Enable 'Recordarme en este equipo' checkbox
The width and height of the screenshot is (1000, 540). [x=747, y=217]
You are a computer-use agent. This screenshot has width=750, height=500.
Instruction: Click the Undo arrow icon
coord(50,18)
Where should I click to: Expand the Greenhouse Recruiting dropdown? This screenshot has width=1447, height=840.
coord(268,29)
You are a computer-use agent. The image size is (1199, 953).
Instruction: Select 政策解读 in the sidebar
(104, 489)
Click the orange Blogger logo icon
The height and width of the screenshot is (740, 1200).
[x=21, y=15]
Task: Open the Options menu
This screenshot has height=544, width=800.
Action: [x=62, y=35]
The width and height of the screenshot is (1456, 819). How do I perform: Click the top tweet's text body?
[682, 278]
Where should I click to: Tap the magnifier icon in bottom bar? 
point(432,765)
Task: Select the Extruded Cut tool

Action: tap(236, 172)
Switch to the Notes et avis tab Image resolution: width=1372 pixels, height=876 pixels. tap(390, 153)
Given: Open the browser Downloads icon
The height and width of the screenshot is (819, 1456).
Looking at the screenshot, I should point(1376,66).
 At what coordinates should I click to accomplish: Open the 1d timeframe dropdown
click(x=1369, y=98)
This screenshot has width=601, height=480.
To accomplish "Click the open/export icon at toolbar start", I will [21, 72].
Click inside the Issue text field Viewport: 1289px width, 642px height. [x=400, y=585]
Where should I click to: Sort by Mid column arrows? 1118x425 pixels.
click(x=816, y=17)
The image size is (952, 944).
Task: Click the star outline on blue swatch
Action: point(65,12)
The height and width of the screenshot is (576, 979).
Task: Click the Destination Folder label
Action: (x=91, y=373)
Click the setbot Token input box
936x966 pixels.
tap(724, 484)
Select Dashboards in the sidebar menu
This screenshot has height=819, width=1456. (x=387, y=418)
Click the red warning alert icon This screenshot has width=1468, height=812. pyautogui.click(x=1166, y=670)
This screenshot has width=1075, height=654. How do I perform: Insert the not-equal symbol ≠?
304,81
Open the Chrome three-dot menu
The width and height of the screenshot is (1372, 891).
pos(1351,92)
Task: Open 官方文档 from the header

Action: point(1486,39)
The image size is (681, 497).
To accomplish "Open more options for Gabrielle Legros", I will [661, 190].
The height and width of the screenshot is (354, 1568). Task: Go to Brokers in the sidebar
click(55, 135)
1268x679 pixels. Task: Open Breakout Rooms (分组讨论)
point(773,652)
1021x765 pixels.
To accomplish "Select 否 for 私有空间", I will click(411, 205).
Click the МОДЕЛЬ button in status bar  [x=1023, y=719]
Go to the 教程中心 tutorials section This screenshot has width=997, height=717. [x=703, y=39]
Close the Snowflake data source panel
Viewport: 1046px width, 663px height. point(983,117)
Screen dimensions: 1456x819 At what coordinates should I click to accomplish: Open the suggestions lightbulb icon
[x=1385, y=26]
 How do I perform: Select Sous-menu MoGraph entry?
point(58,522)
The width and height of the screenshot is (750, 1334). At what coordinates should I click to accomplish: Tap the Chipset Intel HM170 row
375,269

....................

Rewrite the listing above with every "sidebar" changed to "side panel" and nothing else altered.

Enable 'Recordarme en este equipo' checkbox
The width and height of the screenshot is (1000, 540). [x=747, y=217]
You are a computer-use agent. This screenshot has width=750, height=500.
Instruction: Click the Undo arrow icon
coord(50,18)
Where should I click to: Expand the Greenhouse Recruiting dropdown? This screenshot has width=1447, height=840.
coord(268,29)
You are a computer-use agent. The image size is (1199, 953).
Instruction: Select 政策解读 in the side panel
(104, 489)
Click the orange Blogger logo icon
The height and width of the screenshot is (740, 1200).
[x=21, y=15]
Task: Open the Options menu
This screenshot has height=544, width=800.
Action: [x=62, y=35]
The width and height of the screenshot is (1456, 819). How do I perform: Click the top tweet's text body?
[682, 278]
Where should I click to: Tap the magnifier icon in bottom bar? 
point(432,765)
Task: Select the Extruded Cut tool

Action: tap(236, 172)
Switch to the Notes et avis tab Image resolution: width=1372 pixels, height=876 pixels. tap(390, 153)
Given: Open the browser Downloads icon
The height and width of the screenshot is (819, 1456).
Looking at the screenshot, I should point(1376,66).
 At what coordinates should I click to accomplish: Open the 1d timeframe dropdown
click(x=1369, y=98)
This screenshot has width=601, height=480.
To accomplish "Click the open/export icon at toolbar start", I will [21, 72].
Click inside the Issue text field Viewport: 1289px width, 642px height. [x=400, y=585]
Where should I click to: Sort by Mid column arrows? 1118x425 pixels.
click(x=816, y=17)
The image size is (952, 944).
Task: Click the star outline on blue swatch
Action: point(65,12)
The height and width of the screenshot is (576, 979).
Task: Click the Destination Folder label
Action: (x=91, y=373)
Click the setbot Token input box
936x966 pixels.
tap(724, 484)
Select Dashboards in the side panel menu
This screenshot has height=819, width=1456. (x=387, y=418)
Click the red warning alert icon This screenshot has width=1468, height=812. pyautogui.click(x=1166, y=670)
This screenshot has width=1075, height=654. How do I perform: Insert the not-equal symbol ≠?
304,81
Open the Chrome three-dot menu
The width and height of the screenshot is (1372, 891).
pos(1351,92)
Task: Open 官方文档 from the header

Action: point(1486,39)
The image size is (681, 497).
To accomplish "Open more options for Gabrielle Legros", I will [661, 190].
The height and width of the screenshot is (354, 1568). Task: Go to Brokers in the side panel
click(55, 135)
1268x679 pixels. Task: Open Breakout Rooms (分组讨论)
point(773,652)
1021x765 pixels.
To accomplish "Select 否 for 私有空间", I will click(411, 205).
Click the МОДЕЛЬ button in status bar  [x=1023, y=719]
Go to the 教程中心 tutorials section This screenshot has width=997, height=717. [x=703, y=39]
Close the Snowflake data source panel
Viewport: 1046px width, 663px height. point(983,117)
Screen dimensions: 1456x819 At what coordinates should I click to accomplish: Open the suggestions lightbulb icon
[x=1385, y=26]
 How do I perform: Select Sous-menu MoGraph entry?
point(58,522)
The width and height of the screenshot is (750, 1334). At what coordinates should I click to accomplish: Tap the Chipset Intel HM170 row
375,269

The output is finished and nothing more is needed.